» **WHAT IS REQUIRED**
Extract the line that contains "Instruction: Open WhatsApp from the taskbar" and every line after it to the end of the records below, exactly as written and nothing else.

» **DATA EXTRACT**
BEGIN

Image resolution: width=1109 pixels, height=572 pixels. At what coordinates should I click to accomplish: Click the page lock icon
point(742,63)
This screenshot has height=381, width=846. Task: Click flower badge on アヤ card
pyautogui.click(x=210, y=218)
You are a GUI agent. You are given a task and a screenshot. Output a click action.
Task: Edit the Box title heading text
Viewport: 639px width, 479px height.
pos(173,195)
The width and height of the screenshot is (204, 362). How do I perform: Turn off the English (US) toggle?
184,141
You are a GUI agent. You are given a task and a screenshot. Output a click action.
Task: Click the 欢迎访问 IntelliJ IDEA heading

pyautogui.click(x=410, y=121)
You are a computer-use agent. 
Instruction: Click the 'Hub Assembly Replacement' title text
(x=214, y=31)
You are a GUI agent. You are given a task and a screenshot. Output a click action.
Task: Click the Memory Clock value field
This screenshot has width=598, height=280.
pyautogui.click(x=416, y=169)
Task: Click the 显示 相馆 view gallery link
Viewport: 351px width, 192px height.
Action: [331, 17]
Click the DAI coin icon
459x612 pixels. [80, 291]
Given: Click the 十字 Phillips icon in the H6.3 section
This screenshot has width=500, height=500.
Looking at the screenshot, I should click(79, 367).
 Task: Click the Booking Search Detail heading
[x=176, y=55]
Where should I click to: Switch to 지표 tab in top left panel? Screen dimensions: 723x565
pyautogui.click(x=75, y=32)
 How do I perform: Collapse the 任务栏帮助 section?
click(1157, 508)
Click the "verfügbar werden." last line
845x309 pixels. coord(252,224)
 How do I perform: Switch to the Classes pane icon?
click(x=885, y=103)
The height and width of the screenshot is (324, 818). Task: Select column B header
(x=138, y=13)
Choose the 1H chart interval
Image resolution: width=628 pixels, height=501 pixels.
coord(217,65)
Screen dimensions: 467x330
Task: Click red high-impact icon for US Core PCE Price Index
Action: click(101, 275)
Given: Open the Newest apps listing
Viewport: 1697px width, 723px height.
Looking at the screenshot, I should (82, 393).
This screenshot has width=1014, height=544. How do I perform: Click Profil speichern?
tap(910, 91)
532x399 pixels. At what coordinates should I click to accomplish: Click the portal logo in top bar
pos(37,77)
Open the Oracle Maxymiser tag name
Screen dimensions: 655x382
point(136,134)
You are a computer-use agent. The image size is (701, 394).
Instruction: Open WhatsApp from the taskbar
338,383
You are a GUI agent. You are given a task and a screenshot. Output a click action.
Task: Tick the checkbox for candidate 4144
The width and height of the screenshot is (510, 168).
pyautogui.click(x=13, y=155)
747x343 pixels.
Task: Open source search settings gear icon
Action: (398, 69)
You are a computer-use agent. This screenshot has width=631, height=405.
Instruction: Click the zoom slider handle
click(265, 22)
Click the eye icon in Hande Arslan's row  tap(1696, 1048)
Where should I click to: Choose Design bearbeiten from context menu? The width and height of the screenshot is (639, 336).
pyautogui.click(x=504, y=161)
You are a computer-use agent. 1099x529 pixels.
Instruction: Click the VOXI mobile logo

END

» **ANSWER AREA**
Instruction: Open WhatsApp from the taskbar
338,383
You are a GUI agent. You are given a task and a screenshot. Output a click action.
Task: Tick the checkbox for candidate 4144
The width and height of the screenshot is (510, 168).
pyautogui.click(x=13, y=155)
747x343 pixels.
Task: Open source search settings gear icon
Action: (398, 69)
You are a computer-use agent. This screenshot has width=631, height=405.
Instruction: Click the zoom slider handle
click(265, 22)
Click the eye icon in Hande Arslan's row  tap(1696, 1048)
Where should I click to: Choose Design bearbeiten from context menu? The width and height of the screenshot is (639, 336).
pyautogui.click(x=504, y=161)
You are a computer-use agent. 1099x529 pixels.
Instruction: Click the VOXI mobile logo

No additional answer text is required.